_Set tasks_:
[a] In the passage on boron-doped bioactive glasses, copy the text word for word, beginning at the words "Sample preparation" and stopping after the words "summarized in ESI.".
[b] Rewrite the paragraph of the passage on boron-doped bioactive glasses that begins "MBGs with glass compositions" as a short bulleted list that keeps its main facts.

_Given passage_:
☆ ☆ ☆ ☆
In this work we doped MBG of the system SiO2–CaO–P2O5, (80–x[thin space (1/6-em)]:[thin space (1/6-em)]15[thin space (1/6-em)]:[thin space (1/6-em)]5 mol%) with different amounts of boron trioxide ranging from x = 0.5 to 15 mol%. We thoroughly analyzed the textural properties of MBG, such as pore geometry, porosity and surface area. Moreover, we performed in vitro bioactivity tests and nanoindentation studies and correlated the changes in bioactivity and mechanical properties with the changes in glass structure revealed by in-depth solid-state nuclear magnetic resonance (NMR) spectroscopic studies. While solid state NMR has been widely used for the structural characterization of bioglasses,20 to date the literature on boron-containing systems is rather limited. Work by the Eden group stands out, in particular reporting detailed compositional dependences and advanced connectivity information on the basis of two-dimensional dipolar NMR spectroscopy in traditional melt-quenched bioglasses.21,22 To date, however, no experimental data on boron-containing MBGs are available. In the present contribution we develop a quantitative structural description of these materials based on a comprehensive solid-state NMR investigation, providing a suitable structural rationale for the composition–property relationship.

Materials and methods

Sample preparation

MBGs with glass compositions of 80–x mol% SiO2, 15 mol% CaO, 5 mol% P2O5, and x = 0–15 mol% B2O3 were prepared according to the synthesis reported by Yan et al.,5 using commercial Pluronic® block-copolymers as structure-directing agents. The corresponding glass compositions are listed in Table 1. The overall experimental procedure is analogous to that previously used by us to obtain Al2O3-doped MBGs23 and the details are summarized in ESI.
☆ ☆ ☆ ☆
_Dataset content_:
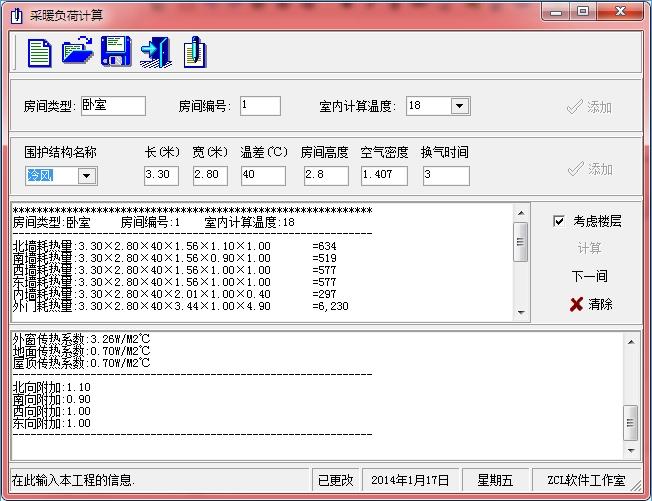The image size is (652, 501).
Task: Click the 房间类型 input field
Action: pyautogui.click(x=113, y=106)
☆ ☆ ☆ ☆
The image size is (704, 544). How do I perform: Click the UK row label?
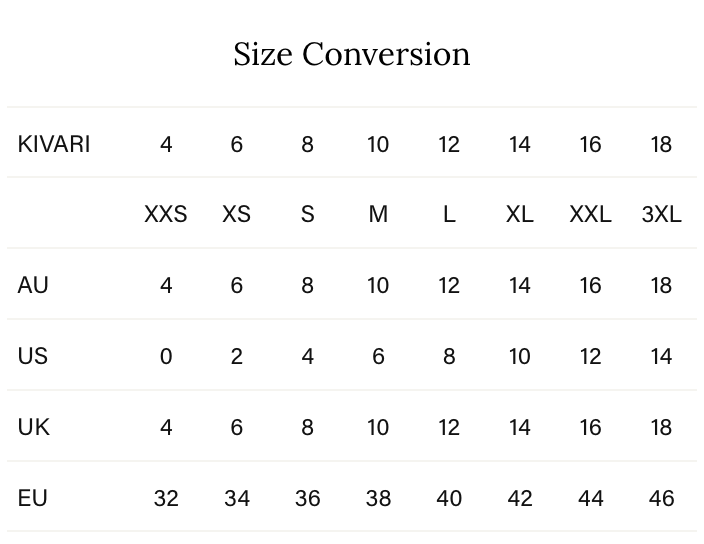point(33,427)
☆ ☆ ☆ ☆
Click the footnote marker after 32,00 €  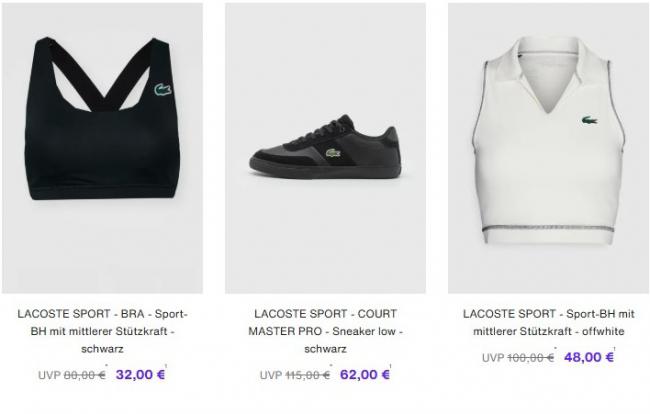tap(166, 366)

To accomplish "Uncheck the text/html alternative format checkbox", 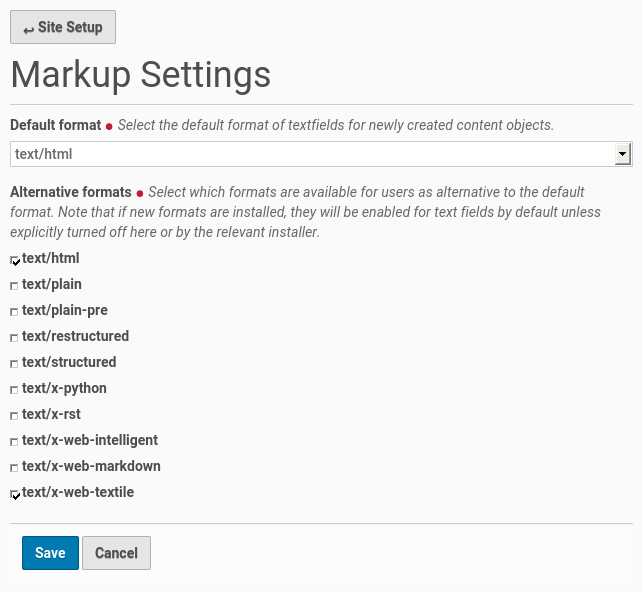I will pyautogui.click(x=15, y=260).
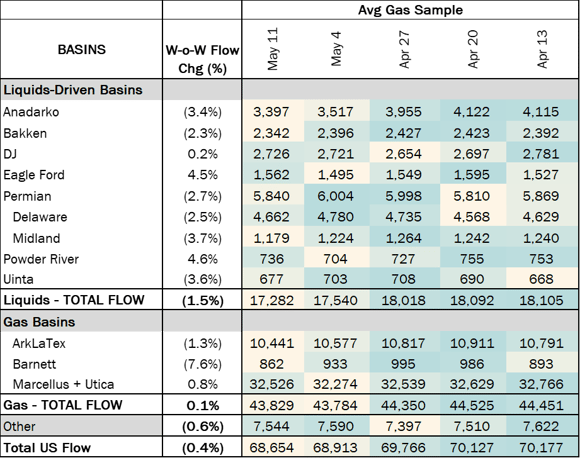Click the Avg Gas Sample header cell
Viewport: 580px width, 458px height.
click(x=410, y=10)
☆ ☆ ☆ ☆
_Solutions to each task_:
[a]
Sample preparation

MBGs with glass compositions of 80–x mol% SiO2, 15 mol% CaO, 5 mol% P2O5, and x = 0–15 mol% B2O3 were prepared according to the synthesis reported by Yan et al.,5 using commercial Pluronic® block-copolymers as structure-directing agents. The corresponding glass compositions are listed in Table 1. The overall experimental procedure is analogous to that previously used by us to obtain Al2O3-doped MBGs23 and the details are summarized in ESI.

[b]
- Glass compositions: 80–x mol% SiO2, 15 mol% CaO, 5 mol% P2O5, and x = 0–15 mol% B2O3.
- The MBGs were made by the synthesis reported by Yan et al., with commercial Pluronic® block-copolymers as structure-directing agents.
- Table 1 lists the glass compositions.
- The procedure is analogous to the one previously used for Al2O3-doped MBGs, and the details are summarized in ESI.